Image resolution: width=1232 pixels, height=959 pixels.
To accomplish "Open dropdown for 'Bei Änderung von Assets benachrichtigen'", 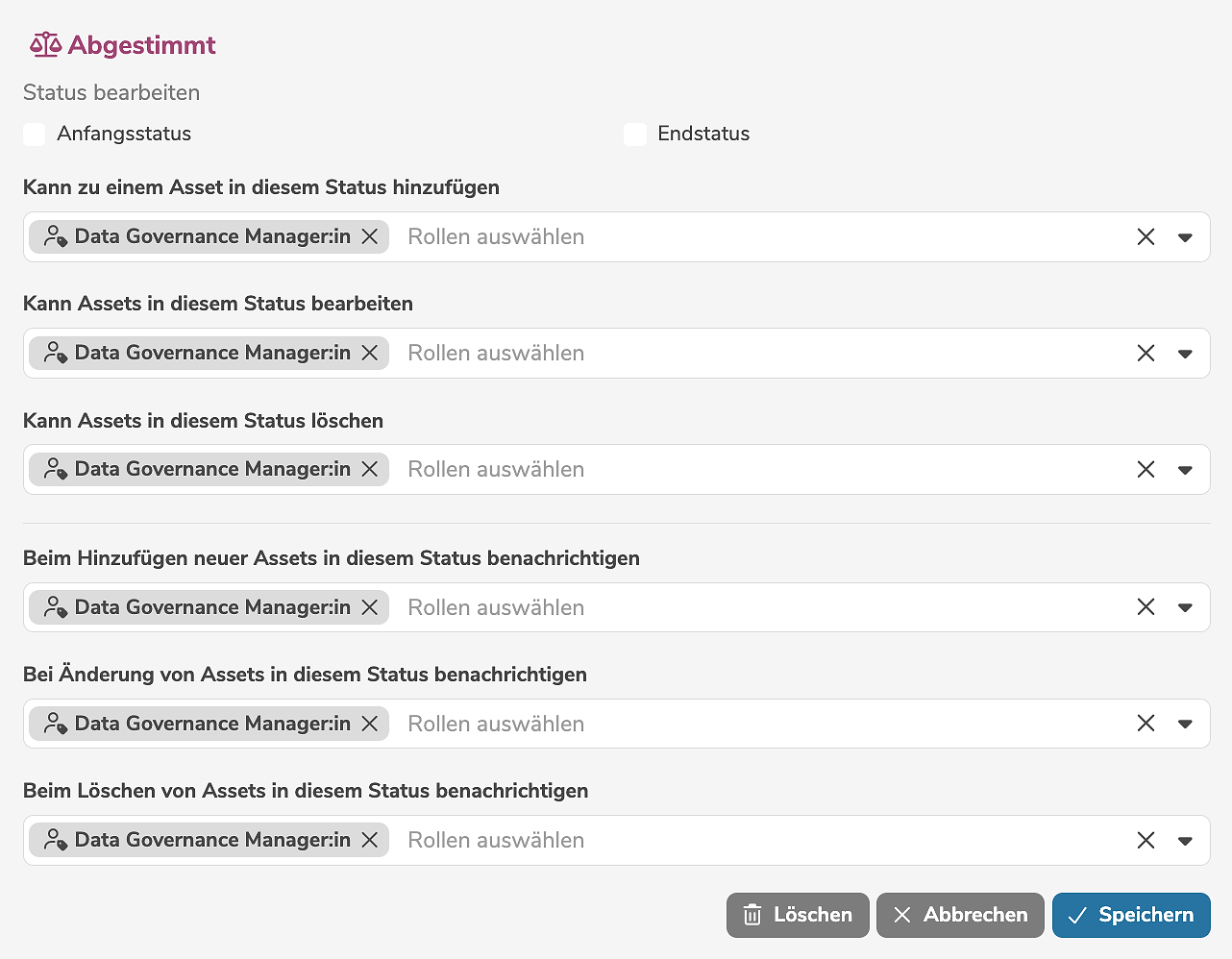I will tap(1185, 725).
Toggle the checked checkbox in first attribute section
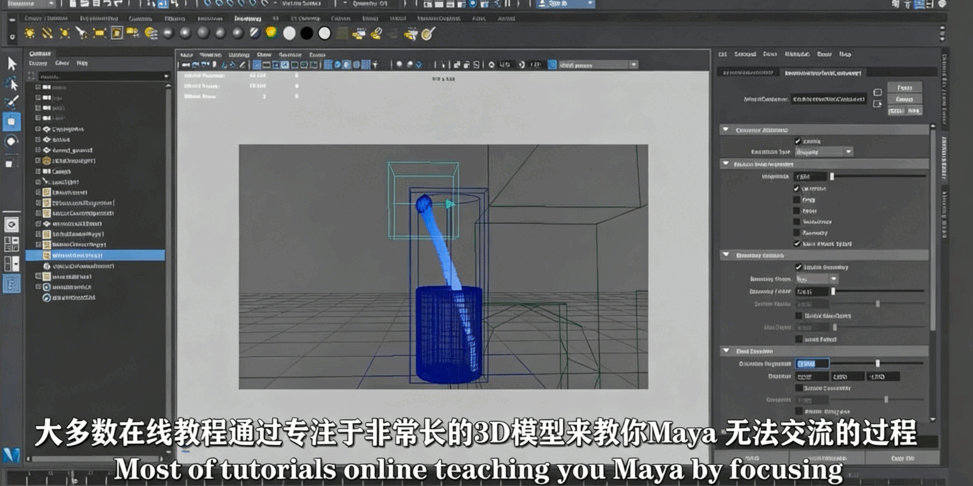 point(797,141)

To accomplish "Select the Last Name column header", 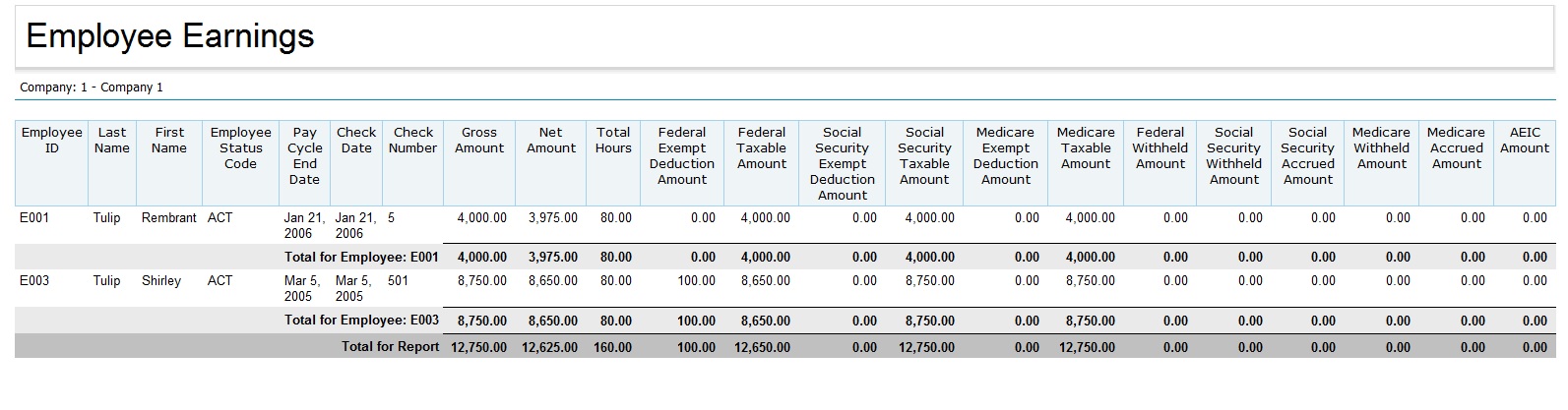I will point(112,141).
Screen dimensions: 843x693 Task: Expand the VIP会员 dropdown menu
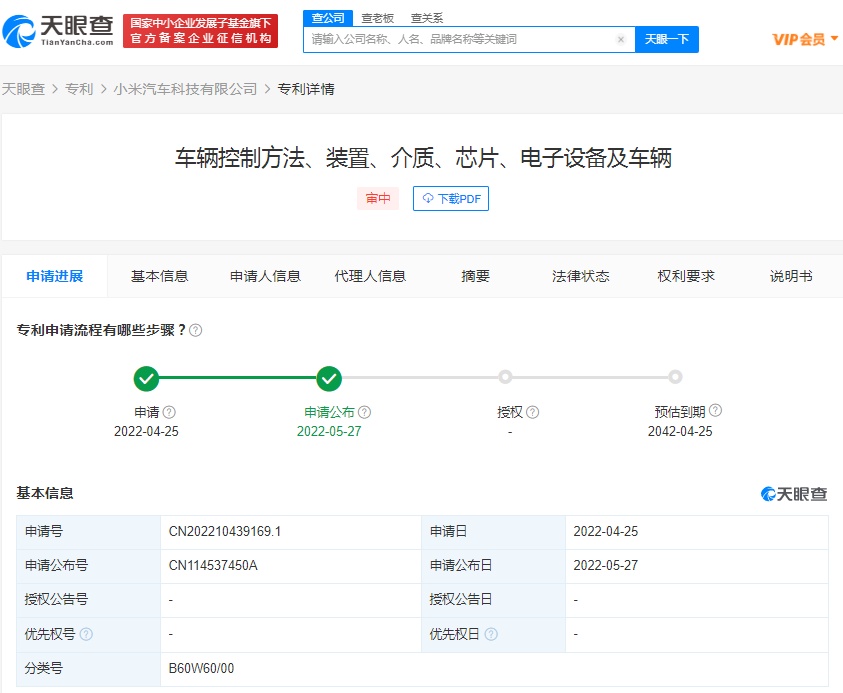point(805,39)
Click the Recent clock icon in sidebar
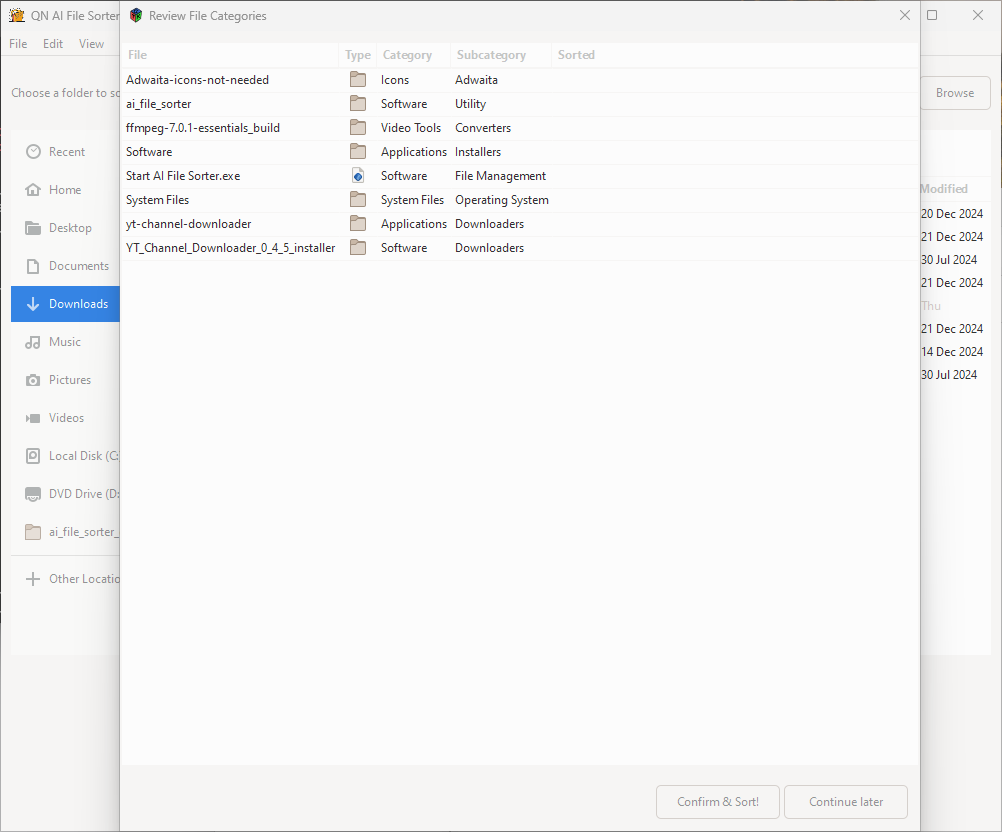 click(34, 152)
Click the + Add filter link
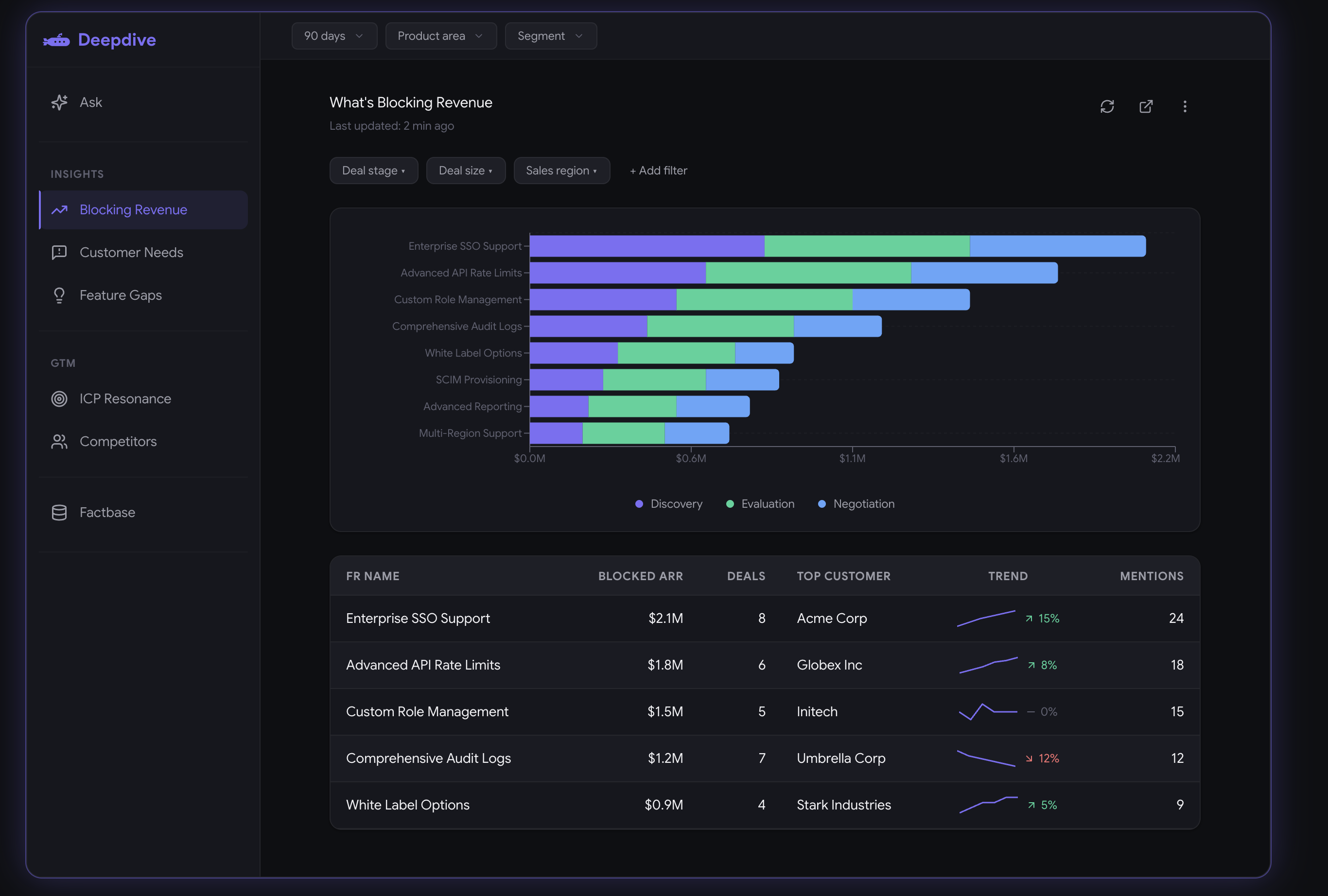The width and height of the screenshot is (1328, 896). point(658,171)
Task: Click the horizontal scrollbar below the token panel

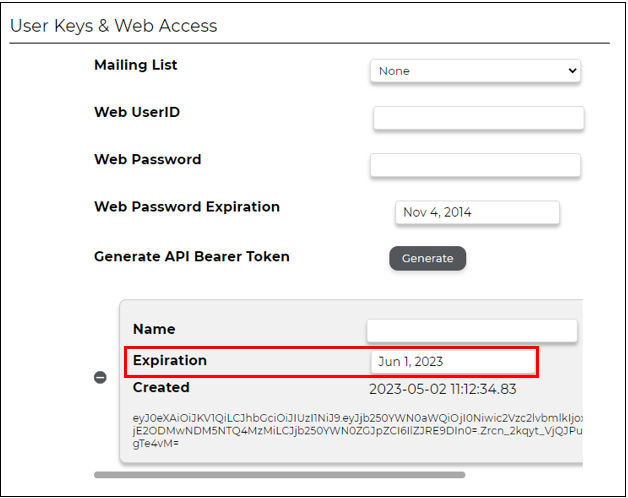Action: pyautogui.click(x=280, y=475)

-------

### Stated goal
Copy the records from the line containing "Task: Click the" through the end, both included, with the text unchanged and the pictures omitted.

### Problem solution
Task: Click the horizontal scrollbar below the token panel

Action: pyautogui.click(x=280, y=475)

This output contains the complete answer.